She's a bit less confident with words, at least those intended for publication, though part of that may be that she's worn out from being asked to emote on cue. "I'm learning not to say everything," she says.
A minute later, she tells a story about how Sontag -- a renowned essayist and novelist who was nothing if not ferociously verbal -- once gave her brief delusions of writerly grandeur.
It seems that Leibovitz's iconic photograph of a naked John Lennon curled in the fetal position beside Yoko Ono had been removed, at the last minute, from a Los Angeles show. Sontag wrote a paragraph on censorship that Leibovitz released as a statement. The Los Angeles Times then asked the photographer for an op-ed.
"I thought about it for a minute and I said, 'Yeah!' " recalls Leibovitz, laughing. Fortunately, she came to her senses in time.
She was an Air Force brat, repeatedly changing home towns until the family settled in Silver Spring for her high school years. At the San Francisco Art Institute, in the late '60s, she began studying photography. A boyfriend told her she should go work for Rolling Stone.
The rest is magazine history: Leibovitz starred at RS until 1983, when she moved on to help revive Vanity Fair.
An interviewer for a German magazine once suggested that a Leibovitz portrait captures "the essence of a person." Bull, the photographer countered. "We are so complicated -- we have so many sides, but that's the fun of it: 'Which side shall we deal with today?' "
On the evidence of her connection with the famously intellectual Sontag, she's a good deal more complicated herself than a stereotype like "imagemaker to the rich and fabulous" might suggest.
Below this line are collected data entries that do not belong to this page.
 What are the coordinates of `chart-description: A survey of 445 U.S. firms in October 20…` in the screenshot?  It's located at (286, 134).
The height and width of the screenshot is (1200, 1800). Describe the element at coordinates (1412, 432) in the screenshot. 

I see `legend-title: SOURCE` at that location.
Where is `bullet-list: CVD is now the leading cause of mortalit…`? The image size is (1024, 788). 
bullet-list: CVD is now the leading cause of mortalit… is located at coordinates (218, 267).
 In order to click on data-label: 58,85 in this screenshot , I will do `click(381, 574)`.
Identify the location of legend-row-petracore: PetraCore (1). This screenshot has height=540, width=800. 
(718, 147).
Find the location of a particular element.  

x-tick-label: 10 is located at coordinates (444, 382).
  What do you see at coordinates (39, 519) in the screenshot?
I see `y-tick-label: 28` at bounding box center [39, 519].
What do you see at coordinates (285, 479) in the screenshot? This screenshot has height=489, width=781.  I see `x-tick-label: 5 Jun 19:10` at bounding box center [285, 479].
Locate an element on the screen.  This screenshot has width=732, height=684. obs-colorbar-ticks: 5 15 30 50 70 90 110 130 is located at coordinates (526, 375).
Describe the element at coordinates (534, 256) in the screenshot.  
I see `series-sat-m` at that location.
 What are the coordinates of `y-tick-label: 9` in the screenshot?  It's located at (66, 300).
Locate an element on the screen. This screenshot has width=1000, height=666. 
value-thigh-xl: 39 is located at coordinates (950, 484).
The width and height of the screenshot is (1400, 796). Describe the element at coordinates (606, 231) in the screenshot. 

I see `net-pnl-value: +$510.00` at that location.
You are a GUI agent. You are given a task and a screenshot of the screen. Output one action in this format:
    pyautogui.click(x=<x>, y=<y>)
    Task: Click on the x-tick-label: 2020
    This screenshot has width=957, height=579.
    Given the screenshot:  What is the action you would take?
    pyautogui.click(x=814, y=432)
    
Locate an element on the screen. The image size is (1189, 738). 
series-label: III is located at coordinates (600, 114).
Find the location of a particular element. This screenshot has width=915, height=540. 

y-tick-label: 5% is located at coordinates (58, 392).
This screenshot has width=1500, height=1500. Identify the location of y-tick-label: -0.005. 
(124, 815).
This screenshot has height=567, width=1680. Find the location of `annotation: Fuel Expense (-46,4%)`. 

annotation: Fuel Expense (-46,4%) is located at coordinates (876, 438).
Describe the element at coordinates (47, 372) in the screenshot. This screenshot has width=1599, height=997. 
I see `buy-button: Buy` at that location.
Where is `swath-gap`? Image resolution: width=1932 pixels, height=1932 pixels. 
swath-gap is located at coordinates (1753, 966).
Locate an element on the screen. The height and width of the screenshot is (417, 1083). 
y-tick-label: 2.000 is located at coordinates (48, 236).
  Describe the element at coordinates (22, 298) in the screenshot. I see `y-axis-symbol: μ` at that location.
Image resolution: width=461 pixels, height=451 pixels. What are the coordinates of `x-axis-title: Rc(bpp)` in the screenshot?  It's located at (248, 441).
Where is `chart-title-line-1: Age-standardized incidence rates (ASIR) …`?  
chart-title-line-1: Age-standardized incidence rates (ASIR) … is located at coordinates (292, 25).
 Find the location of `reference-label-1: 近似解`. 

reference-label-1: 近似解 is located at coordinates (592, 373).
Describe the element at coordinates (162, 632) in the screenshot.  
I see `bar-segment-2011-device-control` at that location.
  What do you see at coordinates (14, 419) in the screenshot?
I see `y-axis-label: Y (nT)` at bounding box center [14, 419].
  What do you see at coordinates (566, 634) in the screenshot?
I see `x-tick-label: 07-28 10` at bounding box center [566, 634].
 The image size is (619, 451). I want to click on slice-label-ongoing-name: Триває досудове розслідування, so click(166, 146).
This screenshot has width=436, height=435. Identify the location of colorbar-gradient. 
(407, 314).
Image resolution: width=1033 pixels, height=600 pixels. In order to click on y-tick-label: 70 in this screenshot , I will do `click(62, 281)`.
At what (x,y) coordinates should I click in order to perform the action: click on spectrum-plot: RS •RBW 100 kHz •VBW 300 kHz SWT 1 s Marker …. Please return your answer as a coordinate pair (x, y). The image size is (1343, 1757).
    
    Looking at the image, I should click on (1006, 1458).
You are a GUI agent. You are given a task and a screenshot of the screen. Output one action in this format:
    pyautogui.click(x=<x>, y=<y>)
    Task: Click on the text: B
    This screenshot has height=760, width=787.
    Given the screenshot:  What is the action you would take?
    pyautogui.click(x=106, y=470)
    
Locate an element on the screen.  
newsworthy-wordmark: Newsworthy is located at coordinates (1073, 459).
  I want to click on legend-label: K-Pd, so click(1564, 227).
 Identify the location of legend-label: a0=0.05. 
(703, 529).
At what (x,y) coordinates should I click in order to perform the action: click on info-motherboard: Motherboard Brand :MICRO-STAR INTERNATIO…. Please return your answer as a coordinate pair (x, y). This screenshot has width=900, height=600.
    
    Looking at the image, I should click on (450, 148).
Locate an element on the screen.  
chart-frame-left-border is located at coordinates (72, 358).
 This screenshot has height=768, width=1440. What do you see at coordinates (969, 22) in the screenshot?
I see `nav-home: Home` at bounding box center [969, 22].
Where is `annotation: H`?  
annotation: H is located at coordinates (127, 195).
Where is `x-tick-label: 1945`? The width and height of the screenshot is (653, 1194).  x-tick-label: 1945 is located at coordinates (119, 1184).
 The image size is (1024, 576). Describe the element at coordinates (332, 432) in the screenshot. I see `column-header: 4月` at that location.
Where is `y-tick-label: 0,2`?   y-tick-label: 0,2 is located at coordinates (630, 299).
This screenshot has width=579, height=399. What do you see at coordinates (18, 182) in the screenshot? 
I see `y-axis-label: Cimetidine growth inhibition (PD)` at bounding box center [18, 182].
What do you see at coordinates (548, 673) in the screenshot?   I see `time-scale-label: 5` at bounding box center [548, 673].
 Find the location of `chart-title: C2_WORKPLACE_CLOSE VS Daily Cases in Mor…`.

The two women met in the late 1980s, when Leibovitz did some publicity shots for one of Sontag's books. They shared a love of travel, both the adventurous and the luxurious kind. "A Photographer's Life" opens with a shot of Sontag at Petra, a stunning ancient site in Jordan. In Venice, a frequent destination, Sontag took the frames of Leibovitz that ended up on the book's cover. And without the writer's energetic activism, the photographer would never have made it to besieged Sarajevo, Bosnia, in 1993-94 -- where, telling herself at first that she was qualified only to shoot portraits, she ended up with some striking reportage.
"When I met Susan, how could I not imagine that it was this opportunity for the work," Leibovitz says. Here was the author of "On Photography" telling Leibovitz she was good but could be better. "That was just raising the bar for me."